Women at CSW54 are busy rallying delegates and lobbying their governments to support the adoption of a resolution they say will play a critical role in the realisation of the Beijing Platform for Action and the Millennium Development Goals before 2015.
Presented by the government of Columbia and reinforced by NGOs, the resolution titled Women’s Economic Empowerment, calls on member states to take radical steps and commit themselves to far reaching actions that would have substantial benefits to the women.“This is the resolution we have to follow keenly and lobby our governments to support it if we need to see increased empowerment of women,” said a delegate from Latin America during one of NGO briefing sessions at the Salvation Army.
The resolution, which is being discussed before adoption on Tuesday, calls on the member states to incorporate gender perspectives into social and economic policies, including development of poverty reduction strategies as well as ensuring access and transferring appropriate technology to women.
If adopted, member states are to give priority to identifying and redressing women’s unequal access to economic and financial resources, including employment, social security and productive resources such as land, property and natural resources. They have to consider the adoption of legislation and the implementation of more effective national policies.
Says the resolution:
“While women represent an important and growing proportion of business owners, their contribution to economic and social development is constrained by, inter alia, the denial and lack of equal rights and lack of access to legal aid, education, training, information, support services and credit facilities including salaries, and control over land, capital, technology and other areas of production.”

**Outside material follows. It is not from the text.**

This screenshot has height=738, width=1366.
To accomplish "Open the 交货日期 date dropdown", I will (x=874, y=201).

To remedy this situation, the resolution proposes the implementation of positive steps that promote equal pay for equal work or work of equal value, which remains one of the causes of women’s marginalisation in the economic sector. It also suggests action to remove structural and legal barriers as well as stereotypic attitudes to gender equality at work, by redressing gender bias in recruitment, working conditions, remuneration, occupational segregation and harassment.

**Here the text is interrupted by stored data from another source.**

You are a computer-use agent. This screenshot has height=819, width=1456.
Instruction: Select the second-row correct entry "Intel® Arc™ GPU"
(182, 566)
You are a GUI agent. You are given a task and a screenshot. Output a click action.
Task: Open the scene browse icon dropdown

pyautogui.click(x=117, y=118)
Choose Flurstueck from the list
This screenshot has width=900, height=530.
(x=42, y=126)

The issue of discrimination of women in social protection benefits, unequal career opportunities, and the inadequate sharing of family responsibilities are to be redressed as a matter of urgency.
The resolution calls on governments, the private sector, non-government organisations and other relevant actors of civil society to develop and strengthen policies, strategies and programmes that ensure women’s, particularly those in developing countries, access to formal, non-formal and vocational training as well as long-distance education.
If adopted, member states will be expected to develop and implement specific policies and programmes that promote women’s economic empowerment, including those that enhance their access to full and productive employment as well as support their entrepreneurial capacities through the provision of advisory services and access to markets.
Putting in place legislation, policies and programmes that eliminate the constraints faced by women in accessing formal financial services, including savings, credit, insurance and money transfer services, are other areas governments will need to act upon in the next five years.
To achieve this, delegates support the provision calling on the private sector, international cooperation agencies and NGOs to consider gender perspectives in the design of loans, grants, projects and programmes and any other strategies.
The resolution also requests the UN Secretary General to submit to the Commission on the Status of Women at its 55th session a report on the implementation of the present resolution.